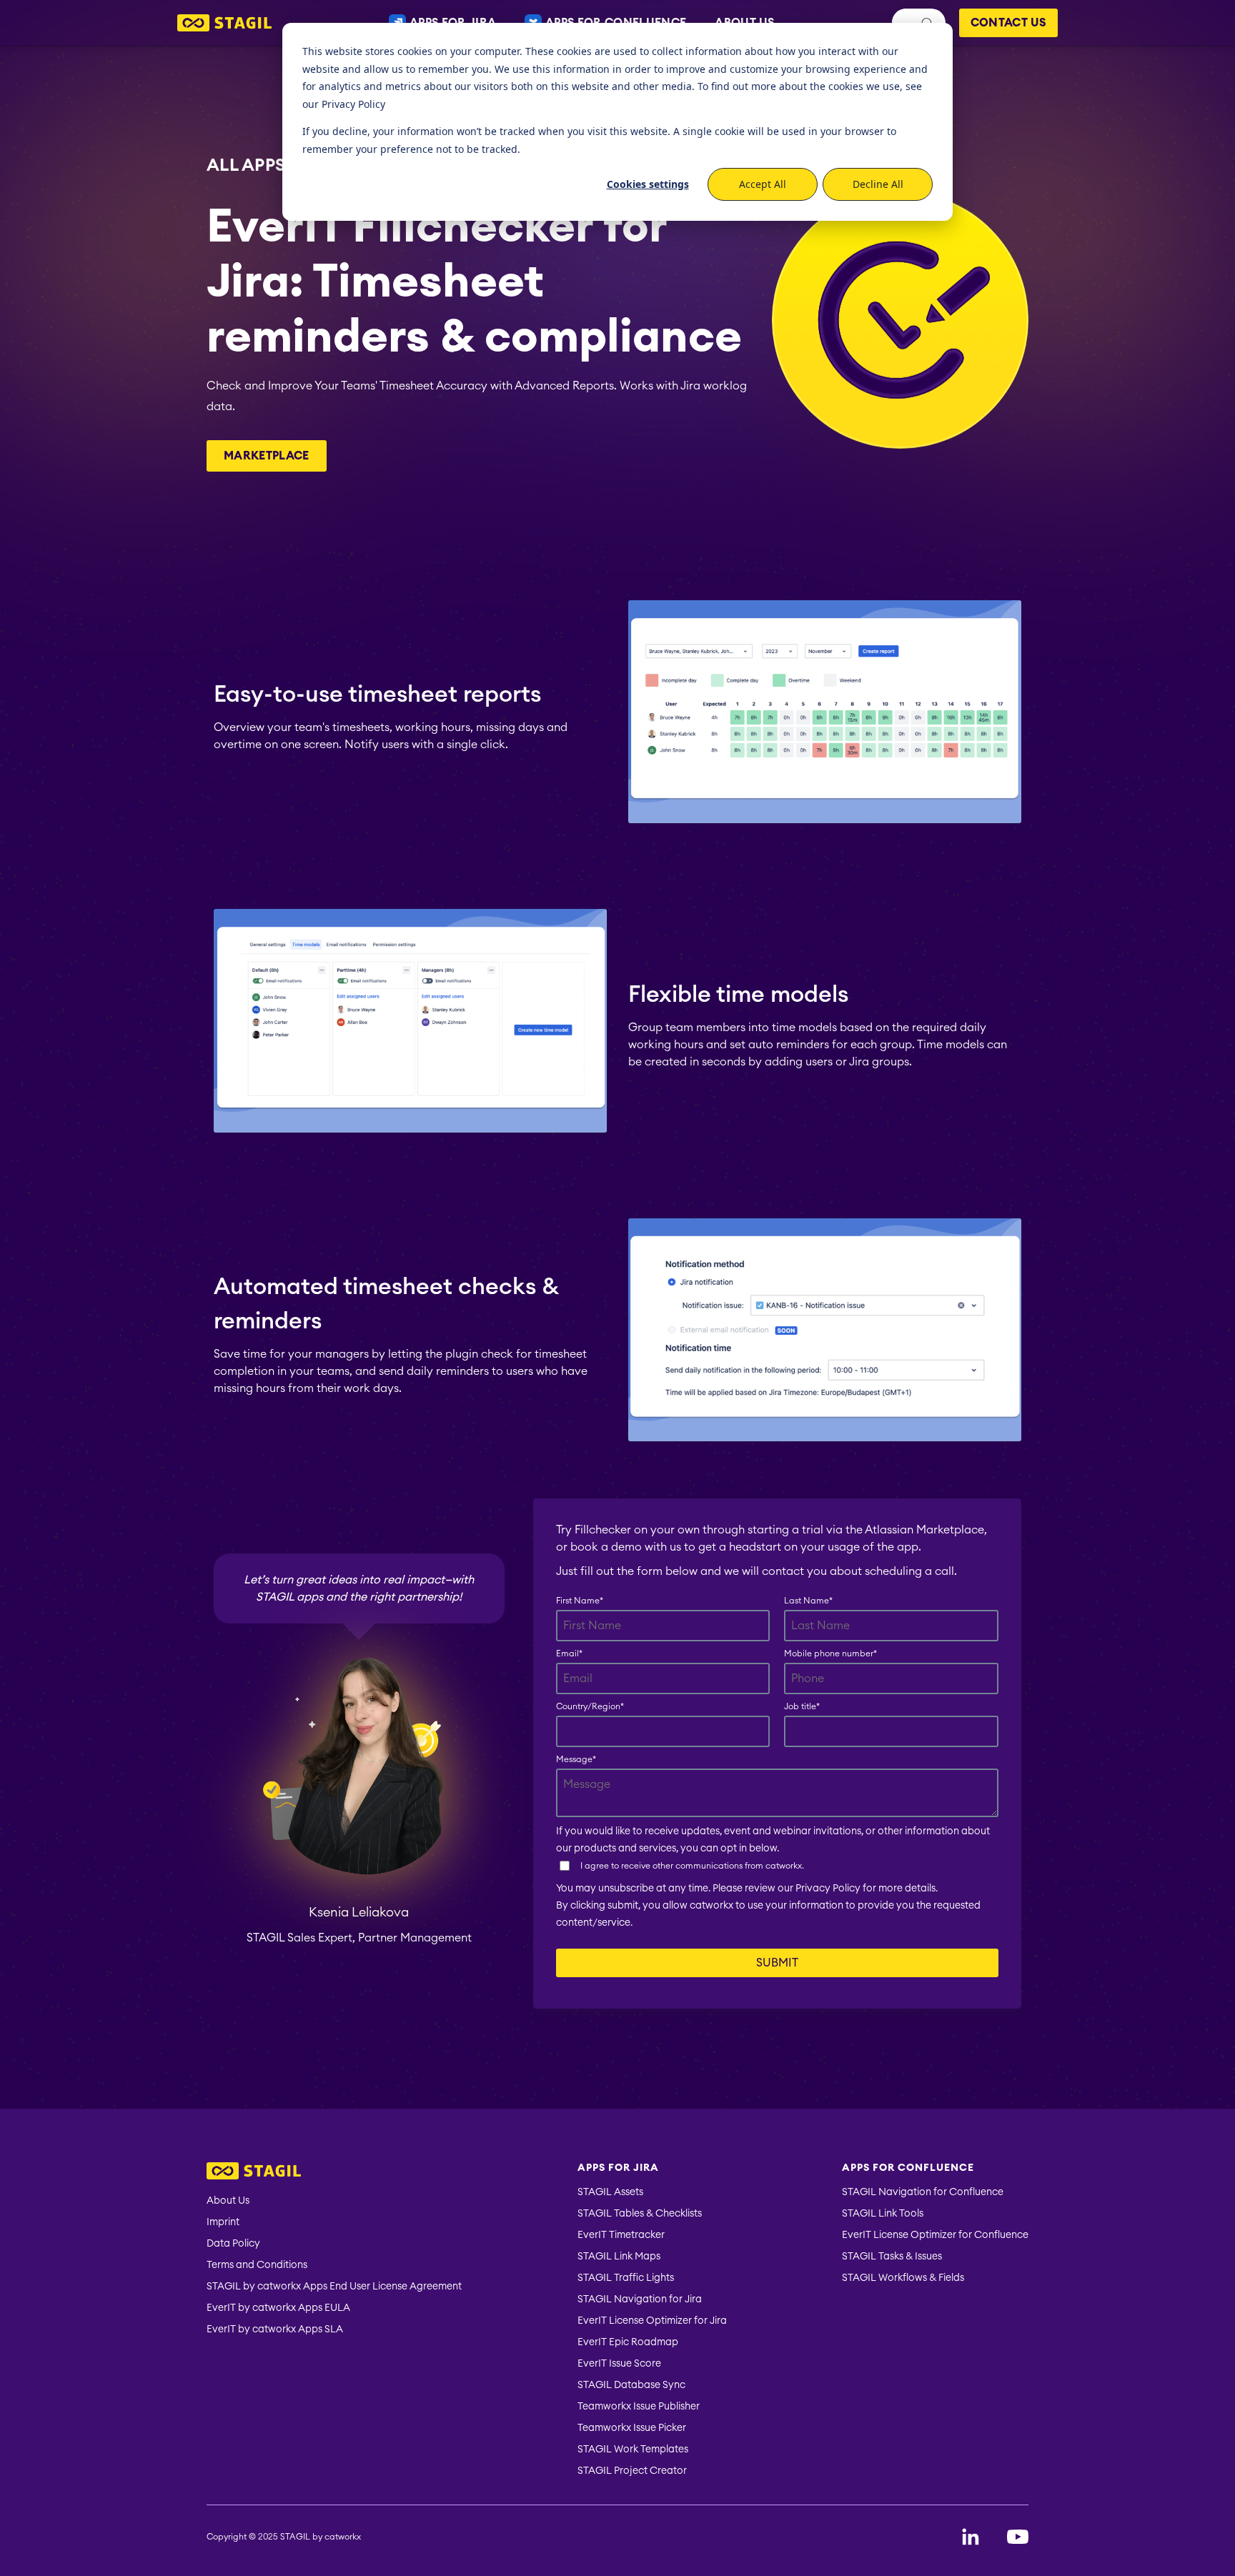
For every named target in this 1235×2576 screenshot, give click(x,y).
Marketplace (266, 456)
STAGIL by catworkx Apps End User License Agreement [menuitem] (334, 2287)
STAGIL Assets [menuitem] (610, 2192)
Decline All (878, 184)
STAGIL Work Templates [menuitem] (632, 2450)
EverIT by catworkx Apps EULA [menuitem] (278, 2308)
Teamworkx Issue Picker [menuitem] (631, 2428)
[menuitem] (334, 2172)
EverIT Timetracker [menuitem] (621, 2235)
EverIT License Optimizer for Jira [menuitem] (652, 2321)
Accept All (762, 184)
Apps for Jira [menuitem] (618, 2168)
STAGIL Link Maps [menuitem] (618, 2257)
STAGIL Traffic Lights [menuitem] (625, 2278)
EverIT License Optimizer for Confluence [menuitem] (935, 2235)
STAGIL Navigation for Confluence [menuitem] (922, 2192)
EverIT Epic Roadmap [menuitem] (627, 2342)
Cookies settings (648, 184)
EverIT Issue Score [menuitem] (619, 2364)
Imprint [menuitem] (223, 2222)
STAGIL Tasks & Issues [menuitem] (892, 2257)
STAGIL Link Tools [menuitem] (882, 2214)
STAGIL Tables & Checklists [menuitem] (639, 2214)
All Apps (246, 164)
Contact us (1008, 23)
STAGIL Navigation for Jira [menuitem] (639, 2299)
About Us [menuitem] (228, 2201)
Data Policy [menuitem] (233, 2244)
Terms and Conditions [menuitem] (257, 2265)
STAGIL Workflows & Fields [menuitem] (903, 2278)
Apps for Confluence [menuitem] (908, 2168)
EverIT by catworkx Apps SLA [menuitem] (275, 2329)
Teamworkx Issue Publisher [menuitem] (638, 2407)
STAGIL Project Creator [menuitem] (632, 2471)
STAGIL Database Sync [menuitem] (631, 2385)
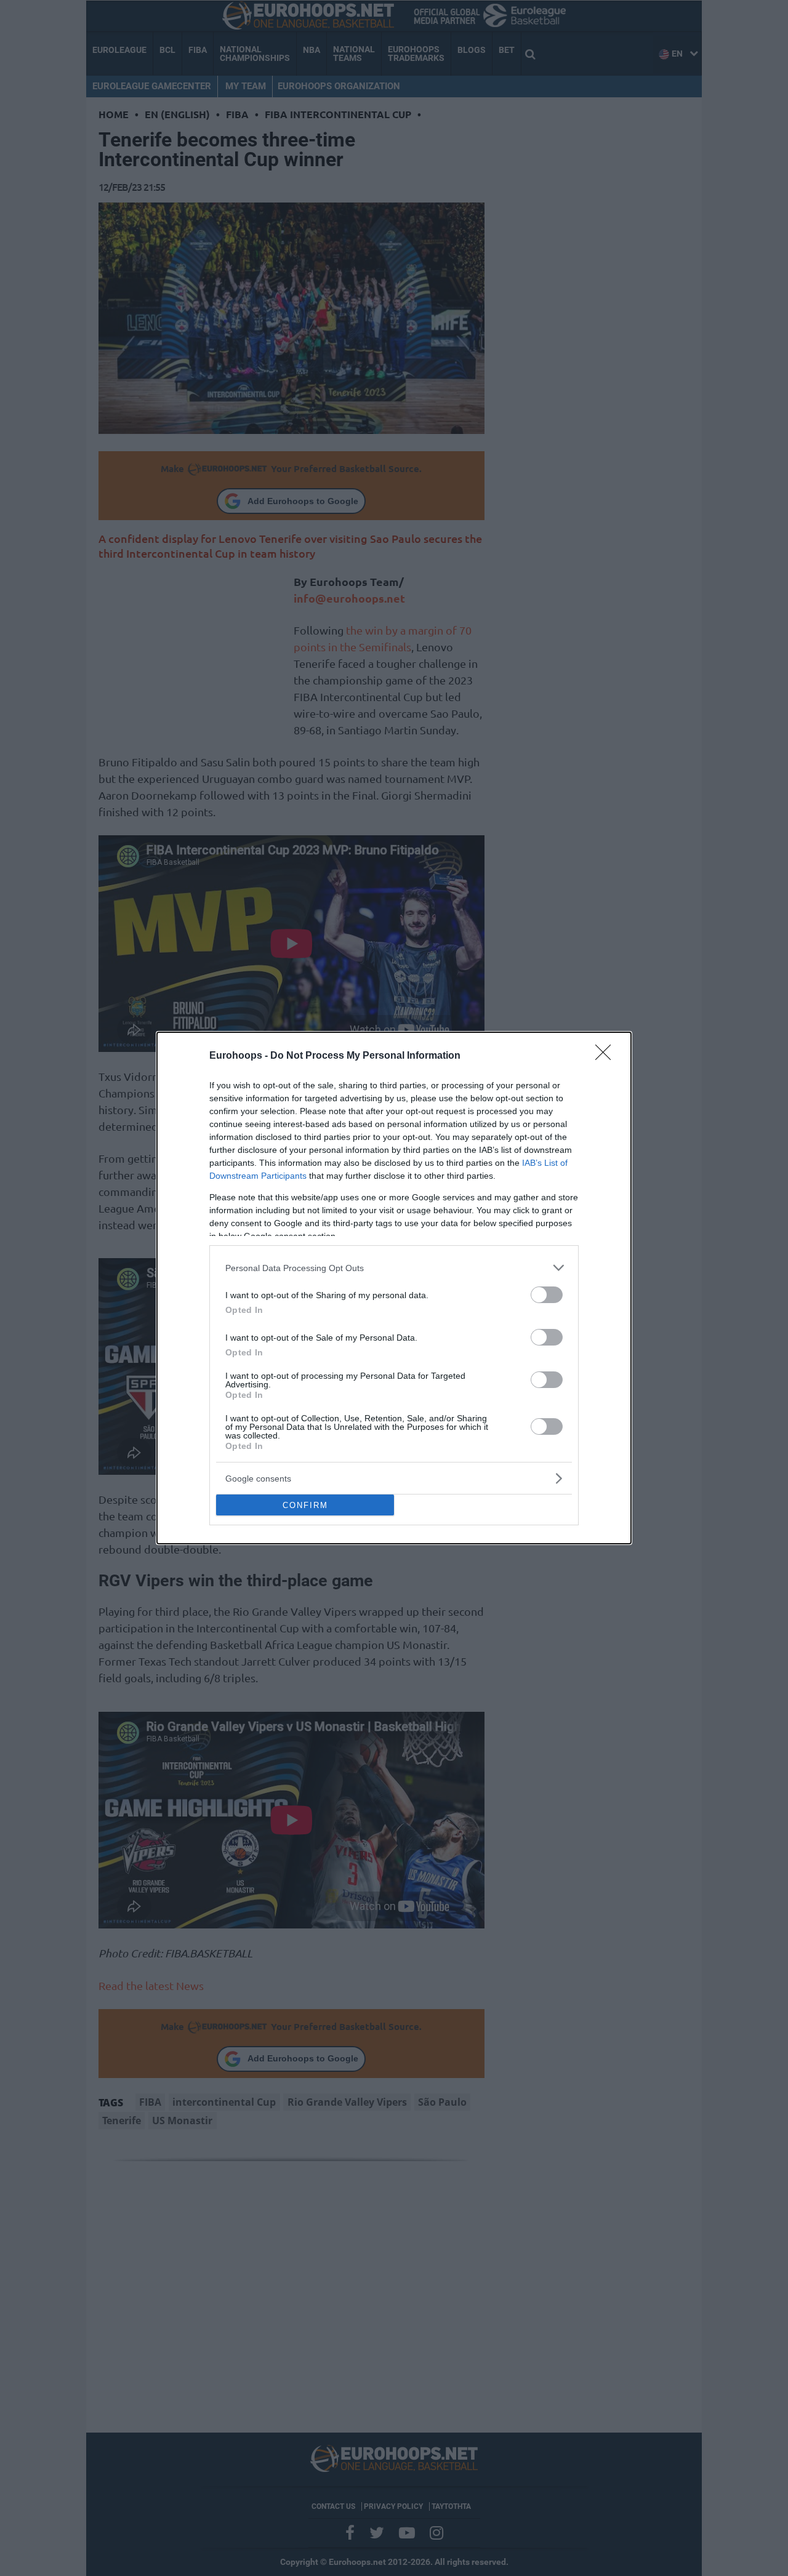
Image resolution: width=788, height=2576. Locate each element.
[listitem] (394, 1267)
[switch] (547, 1294)
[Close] (607, 1056)
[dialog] (394, 1288)
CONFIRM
# # # # # # #
● Instructions for the task
Show every line from the listing above in which the string "Apps" appears.

● Output for this task
STAGIL by catworkx Apps End User License Agreement [menuitem] (334, 2287)
EverIT by catworkx Apps EULA [menuitem] (278, 2308)
Apps for Jira [menuitem] (618, 2168)
All Apps (246, 164)
Apps for Confluence [menuitem] (908, 2168)
EverIT by catworkx Apps SLA [menuitem] (275, 2329)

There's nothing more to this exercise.